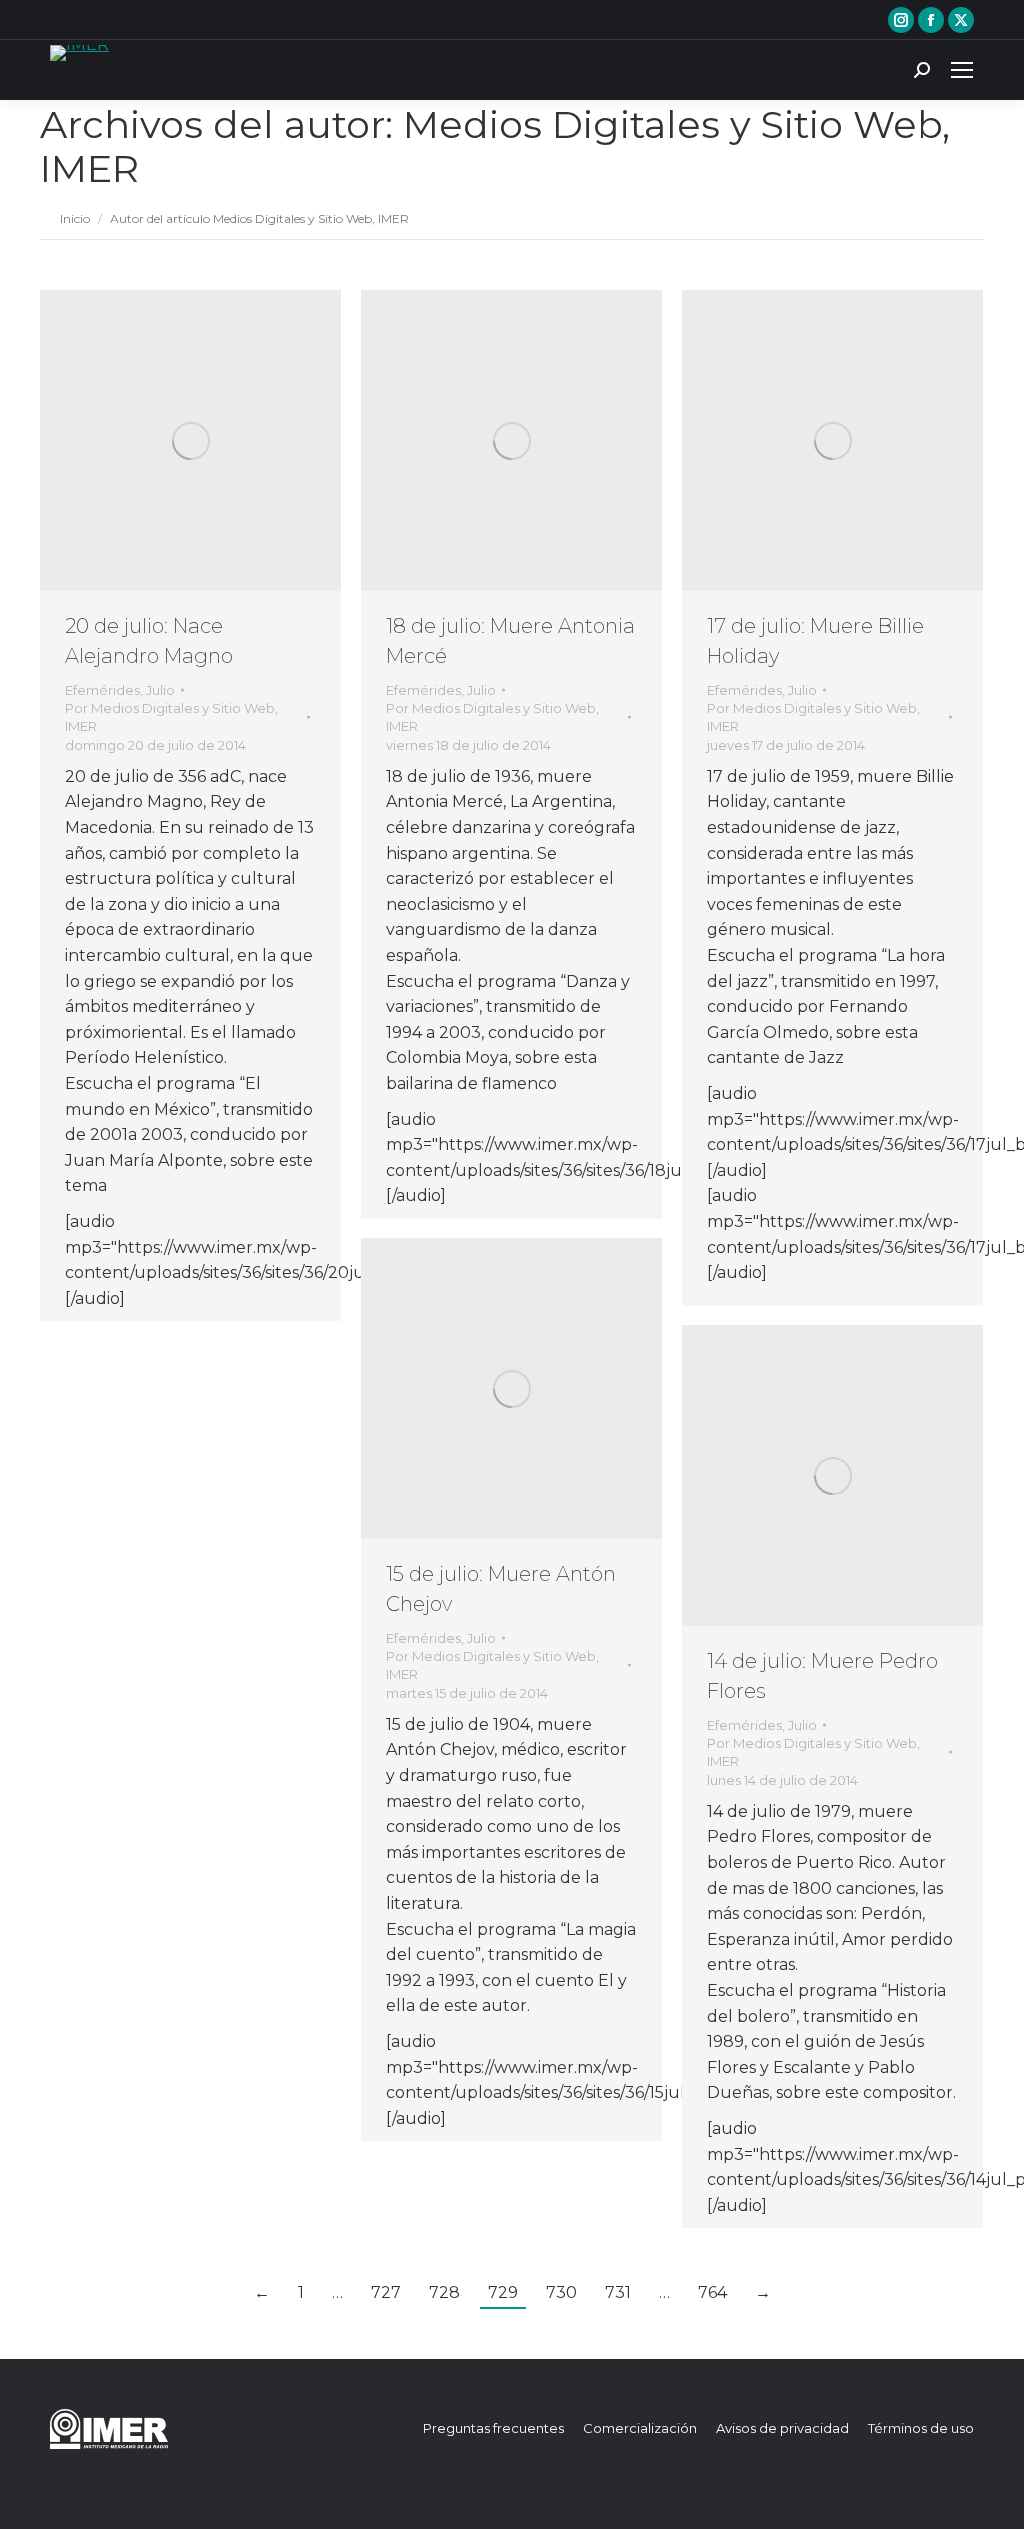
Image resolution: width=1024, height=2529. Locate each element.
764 (712, 2292)
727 (386, 2292)
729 (503, 2292)
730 (561, 2292)
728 (444, 2292)
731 (618, 2292)
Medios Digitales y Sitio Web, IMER (495, 146)
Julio (160, 690)
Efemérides (102, 690)
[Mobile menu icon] (962, 70)
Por (171, 717)
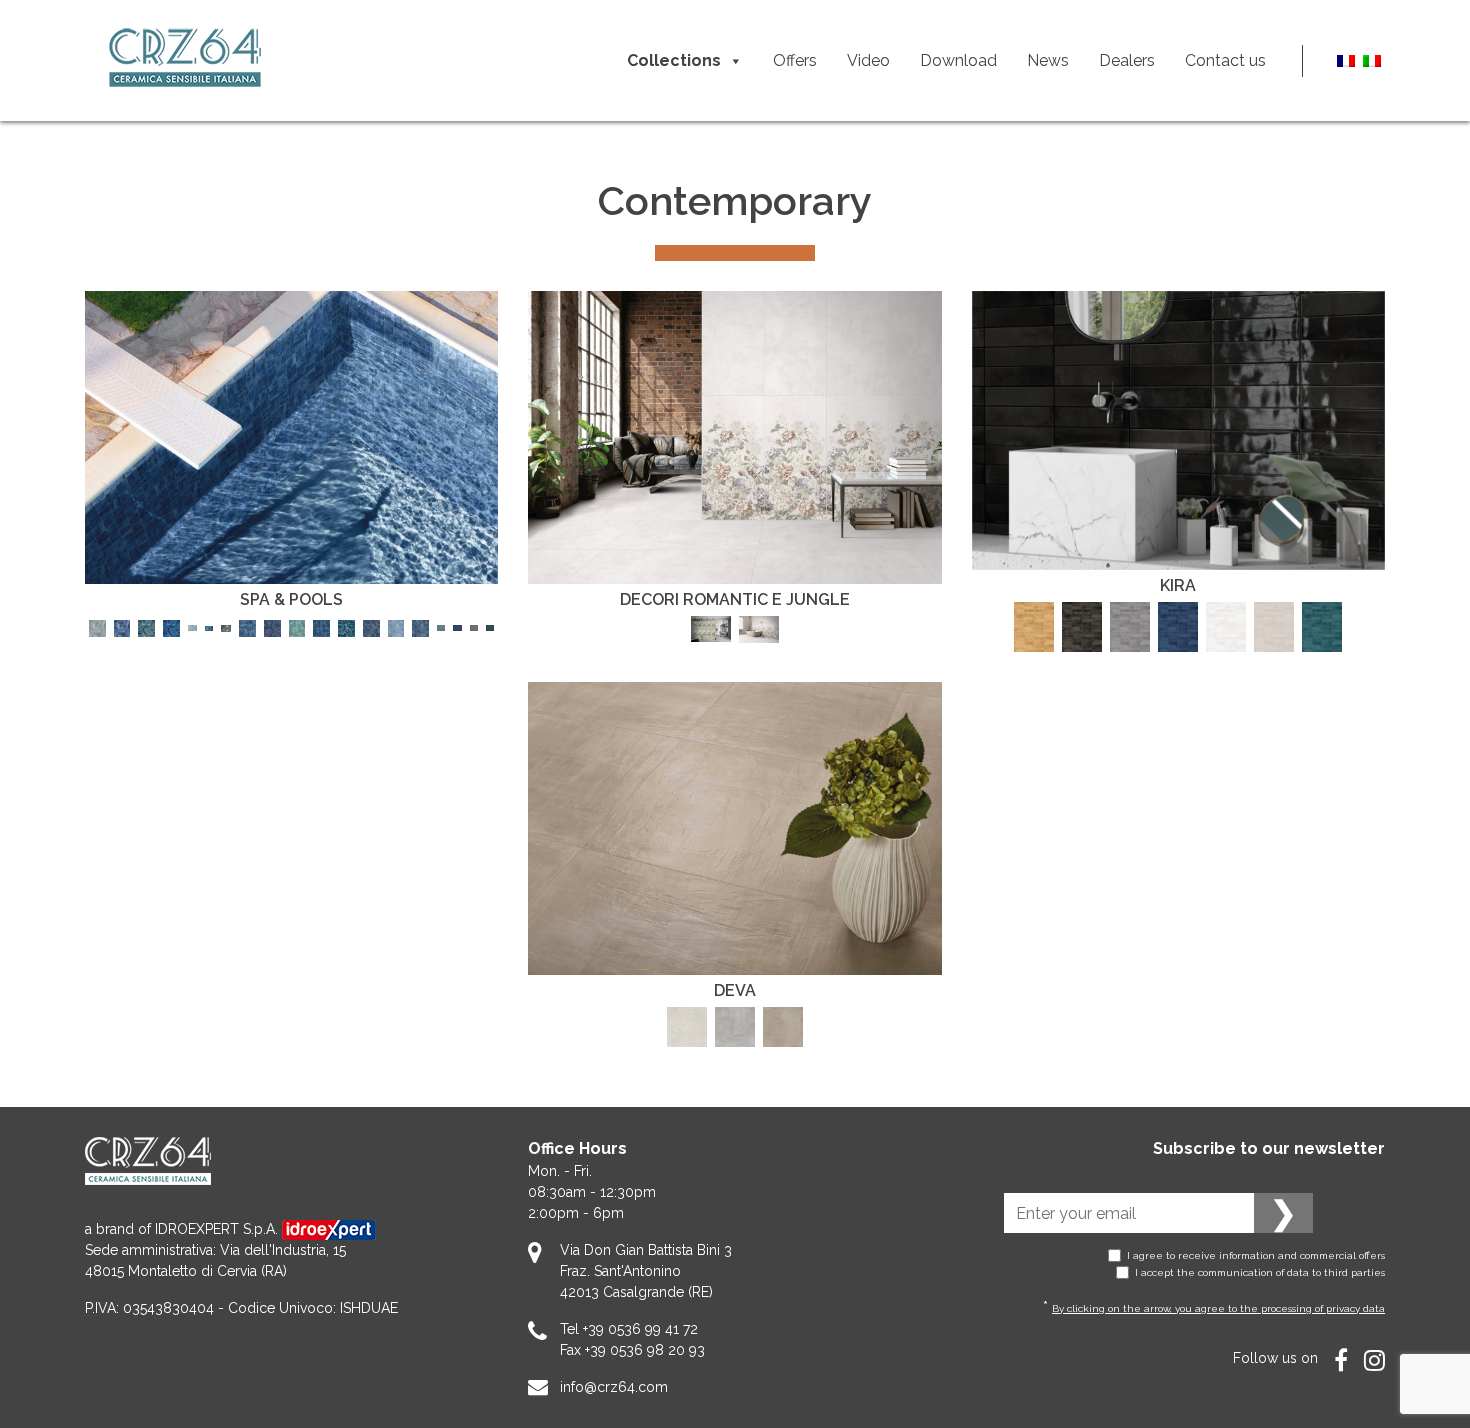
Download (958, 60)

☆ ☆ ☆

* **The problem**: From the line containing "Julio (160, 690)" down to the final line of the material above, reproduce each line exactly and include no images.

* **Result of the task**:
Julio (160, 690)
Efemérides (102, 690)
[Mobile menu icon] (962, 70)
Por (171, 717)
Download (958, 60)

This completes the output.